Textabschnitt:
=======

Erstellt am: 17. 11. 2013 - 20:42 Uhr
All that Sex
Fast jeder tut es derzeit: Die Rede ist von zeitgenössischen Filmemachern, die sich Geschlechterdifferenzen und dem Thema Sexualität nähern. Auf künstlerische Weise wohlgemerkt.
Zwar ist der heftige Flirt zwischen Arthouse-Anspruch und Explizit-Erotik längst nichts Neues mehr. Aber nachdem die Mini-Skandälchen rund um körperlich offensives Autorenkino wie "Baise-Moi", "The Brown Bunny" oder "9 Songs" bereits Geschichte sind, kommt gerade eine weitere Welle von Exkursionen unter die Gürtellinie daher.
"Nymphomaniac" und "La vie d'Adèle" (Blau ist eine warme Farbe) heißen dabei die am heftigsten von Kontroversen begleiteten Filme. Bereits zu Weihnachten will Lars von Trier den ersteren Streifen, der um die sexuellen Lebenserfahrungen einer Frau kreist, in seinem Heimatland Dänemark uraufführen. Bisherige Ideen, die kursierten, von zwei Teilen und sowohl einer Hardcore- als auch Softcore-Variante, hat der Regiemonomane verworfen.
"He called me a couple of months ago and said: 'Stellan, I just want to book you for next summer, so don't take anything else. I'm going to make a porno film and I want you to play the male lead.' 'Yes of course, Lars,' I said. 'But you will not get to fuck in the film.' I said okay, he said, 'But you will show your dick at the end, and it will be very floppy.' 'Okay Lars, I will be there, if that's what you're doing.'"
(Stellan Skarsgard im Interview zu "Nymphomaniac")
"Nymphomaniac" wird als vierstündiges Momumentalepos präsentiert, unzensuriert, pornografisch. Wobei Stars wie Charlotte Gainsbourg, Stellan Skarsgard, Willem Dafoe oder Shia LaBeouf natürlich auf Genital-Doubles zurückgreifen. Ob Lars von Trier bei seinem gewagtesten Projekt wieder die Wucht früherer Meisterwerke erreicht oder die Bilder eher in ästhetisch-expliziten Posen erstarren, das werden wir hierzulande wohl erst im Frühjahr erfahren.
Zentropa Film
Sex ohne Selbstzweck
Bereits auf der Viennale aufgeführt, wo er vieles überstrahlte, wurde der Cannes-Siegesfilm "La vie d'Adèle", der noch Ende dieses Jahres regulär in heimischen Kinos anläuft.

=======

Aufgabe:
Welche Stars nennt der Artikel über Sex im Autorenkino als Mitwirkende in „Nymphomaniac“?

Erfasste Daten:
=======

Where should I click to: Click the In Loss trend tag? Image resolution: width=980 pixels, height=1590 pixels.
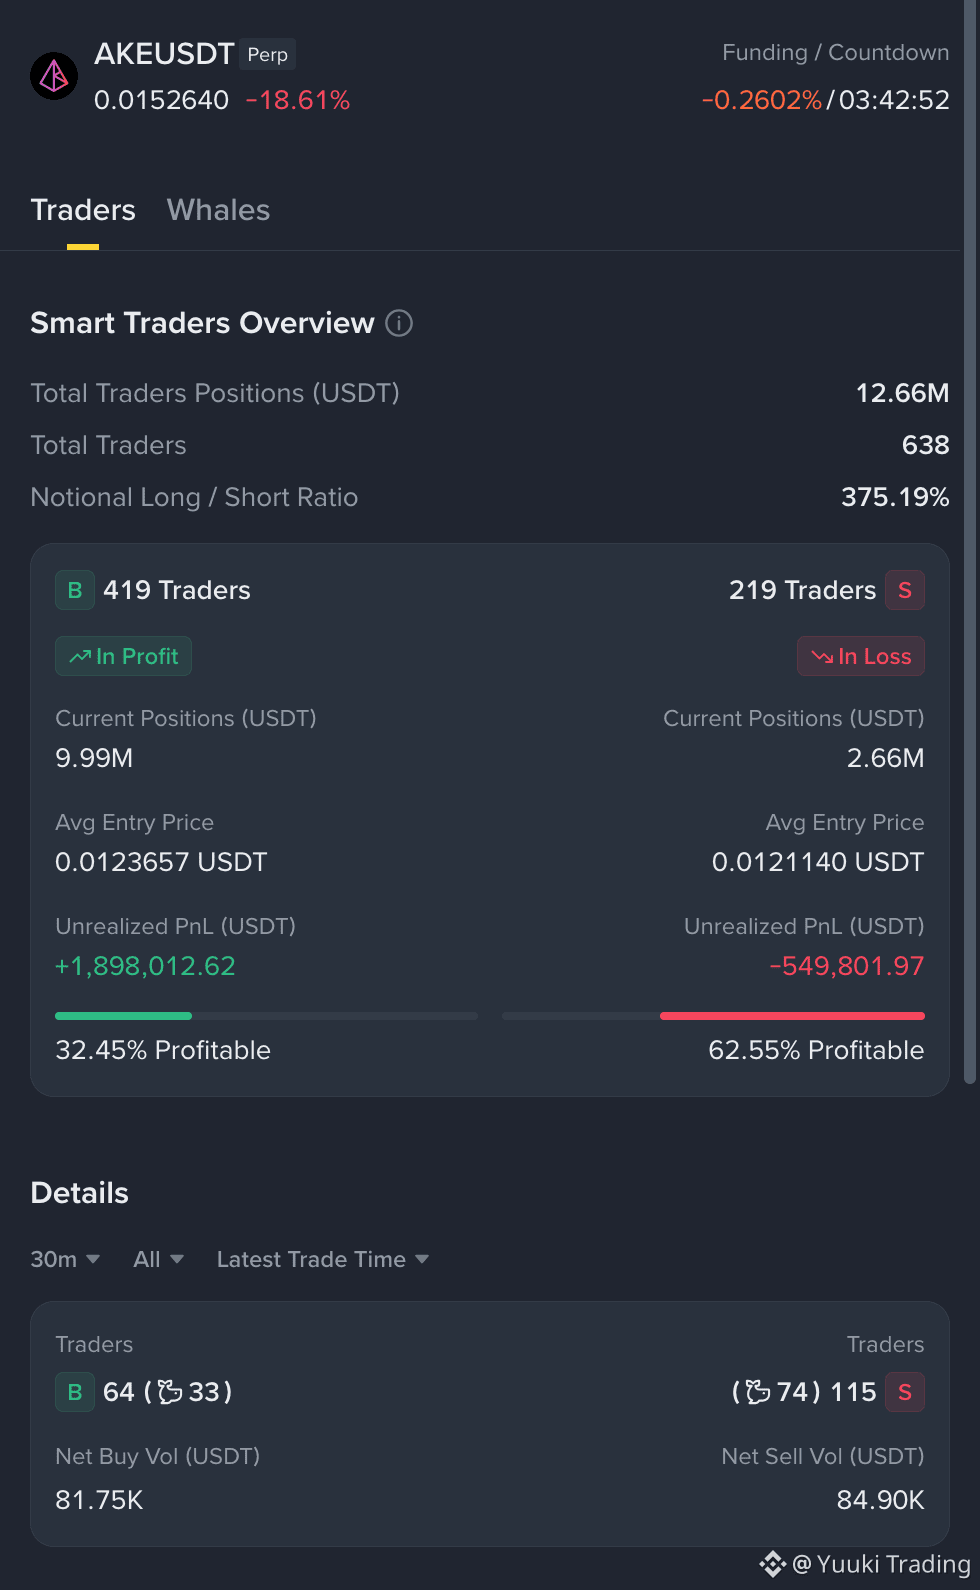click(861, 656)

=======

Endergebnis:
Charlotte Gainsbourg, Stellan Skarsgard, Willem Dafoe, Shia LaBeouf